Why is reading multiple files at the same time slower than reading sequentially?

python performance python-2.7 io multiprocessing

10,063

Solution 1

Looks like you're I/O bound:

In computer science, I/O bound refers to a condition in which the time it takes to complete a computation is determined principally by the period spent waiting for input/output operations to be completed. This is the opposite of a task being CPU bound. This circumstance arises when the rate at which data is requested is slower than the rate it is consumed or, in other words, more time is spent requesting data than processing it.

You probably need to have your main thread do the reading and add the data to the pool when a subprocess becomes available. This will be different to using map.

As you are processing a line at a time, and the inputs are split, you can use fileinput to iterate over lines of multiple files, and map to a function processing lines instead of files:

Passing one line at a time might be too slow, so we can ask map to pass chunks, and can adjust until we find a sweet-spot. Our function parses chunks of lines:

def _parse_coreset_points(lines):
    return Points([_parse_coreset_point(line) for line in lines])

def _parse_coreset_point(line):
    s = line.split()
    x, y = [int(v) for v in s]
    return CoresetPoint(x, y)

And our main function:

import fileinput

def getParsedFiles(directory):
    pool = Pool(2)

    txts = [filename for filename in os.listdir(directory):
            if filename.endswith(".txt")]
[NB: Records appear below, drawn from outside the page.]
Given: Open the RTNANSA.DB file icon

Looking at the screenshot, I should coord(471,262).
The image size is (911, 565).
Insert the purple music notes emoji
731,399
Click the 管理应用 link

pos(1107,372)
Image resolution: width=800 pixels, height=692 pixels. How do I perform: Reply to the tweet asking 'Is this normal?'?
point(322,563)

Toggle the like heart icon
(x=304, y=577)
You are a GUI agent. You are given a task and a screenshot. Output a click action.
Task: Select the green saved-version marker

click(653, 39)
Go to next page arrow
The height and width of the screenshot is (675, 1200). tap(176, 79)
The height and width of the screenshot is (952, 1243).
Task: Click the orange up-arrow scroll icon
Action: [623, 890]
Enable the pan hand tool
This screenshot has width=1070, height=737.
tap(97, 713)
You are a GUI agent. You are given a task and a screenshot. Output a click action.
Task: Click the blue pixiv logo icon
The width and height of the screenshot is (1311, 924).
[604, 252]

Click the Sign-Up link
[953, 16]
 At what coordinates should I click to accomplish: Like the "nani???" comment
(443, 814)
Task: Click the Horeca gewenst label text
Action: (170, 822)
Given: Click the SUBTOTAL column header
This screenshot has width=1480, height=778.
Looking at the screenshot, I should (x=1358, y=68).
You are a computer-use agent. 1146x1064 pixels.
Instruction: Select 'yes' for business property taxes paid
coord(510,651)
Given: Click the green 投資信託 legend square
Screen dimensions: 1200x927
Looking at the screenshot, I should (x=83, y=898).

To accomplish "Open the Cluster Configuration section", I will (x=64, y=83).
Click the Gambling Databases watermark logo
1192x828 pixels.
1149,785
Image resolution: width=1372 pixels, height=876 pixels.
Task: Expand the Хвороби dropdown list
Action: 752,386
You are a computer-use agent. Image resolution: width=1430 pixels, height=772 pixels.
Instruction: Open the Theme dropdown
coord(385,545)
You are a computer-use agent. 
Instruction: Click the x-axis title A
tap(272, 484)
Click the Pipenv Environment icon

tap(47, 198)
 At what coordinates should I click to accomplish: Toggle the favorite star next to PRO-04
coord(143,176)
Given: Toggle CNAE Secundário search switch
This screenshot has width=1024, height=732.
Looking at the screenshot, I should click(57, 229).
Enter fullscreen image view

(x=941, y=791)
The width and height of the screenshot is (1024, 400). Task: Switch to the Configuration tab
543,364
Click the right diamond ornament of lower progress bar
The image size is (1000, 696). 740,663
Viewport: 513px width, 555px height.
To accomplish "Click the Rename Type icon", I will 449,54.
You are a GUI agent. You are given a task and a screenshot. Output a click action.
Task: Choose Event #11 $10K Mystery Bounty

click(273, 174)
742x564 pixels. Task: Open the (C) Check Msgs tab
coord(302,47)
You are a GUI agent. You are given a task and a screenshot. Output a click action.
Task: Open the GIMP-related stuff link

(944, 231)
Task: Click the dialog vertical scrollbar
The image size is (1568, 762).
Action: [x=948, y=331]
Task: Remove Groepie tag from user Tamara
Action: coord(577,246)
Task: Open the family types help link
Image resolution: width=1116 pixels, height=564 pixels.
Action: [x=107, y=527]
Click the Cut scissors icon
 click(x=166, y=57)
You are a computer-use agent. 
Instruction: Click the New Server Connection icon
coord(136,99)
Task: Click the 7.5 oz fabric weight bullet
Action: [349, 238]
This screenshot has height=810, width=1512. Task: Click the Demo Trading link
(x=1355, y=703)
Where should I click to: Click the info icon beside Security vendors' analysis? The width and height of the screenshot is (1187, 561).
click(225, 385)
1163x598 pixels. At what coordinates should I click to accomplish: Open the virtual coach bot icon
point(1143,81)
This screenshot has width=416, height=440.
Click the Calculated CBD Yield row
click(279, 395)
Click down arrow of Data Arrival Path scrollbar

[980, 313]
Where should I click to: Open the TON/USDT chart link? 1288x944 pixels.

    return pool.imap(_parse_coreset_points, fileinput.input(txts), chunksize=100)

Solution 2

In general it is never a good idea to read from the same physical (spinning) hard disk from different threads simultaneously, because every switch causes an extra delay of around 10ms to position the read head of the hard disk (would be different on SSD).

As @peter-wood already said, it is better to have one thread reading in the data, and have other threads processing that data.

Also, to really test the difference, I think you should do the test with some bigger files. For example: current hard disks should be able to read around 100MB/sec. So reading the data of a 100kB file in one go would take 1ms, while positioning the read head to the beginning of that file would take 10ms.

On the other hand, looking at your numbers (assuming those are for a single loop) it is hard to believe that being I/O bound is the only problem here. Total data is 100MB, which should take 1 second to read from disk plus some overhead, but your program takes 130 seconds. I don't know if that number is with the files cold on disk, or an average of multiple tests where the data is already cached by the OS (with 62 GB or RAM all that data should be cached the second time) - it would be interesting to see both numbers.

So there has to be something else. Let's take a closer look at your loop:

for line in f:
    s = line.split()
    x, y = [int(v) for v in s]
    obj = CoresetPoint(x, y)
    gc.disable()
    myList.append(obj)
    gc.enable()

While I don't know Python, my guess would be that the gc calls are the problem here. They are called for every line read from disk. I don't know how expensive those calls are (or what if gc.enable() triggers a garbage collection for example) and why they would be needed around append(obj) only, but there might be other problems because this is multithreading:

Assuming the gc object is global (i.e. not thread local) you could have something like this:

thread 1 : gc.disable()
# switch to thread 2
thread 2 : gc.disable()
thread 2 : myList.append(obj)
thread 2 : gc.enable()
# gc now enabled!
# switch back to thread 1 (or one of the other threads)
thread 1 : myList.append(obj)
thread 1 : gc.enable()

And if the number of threads <= number of cores, there wouldn't even be any switching, they would all be calling this at the same time.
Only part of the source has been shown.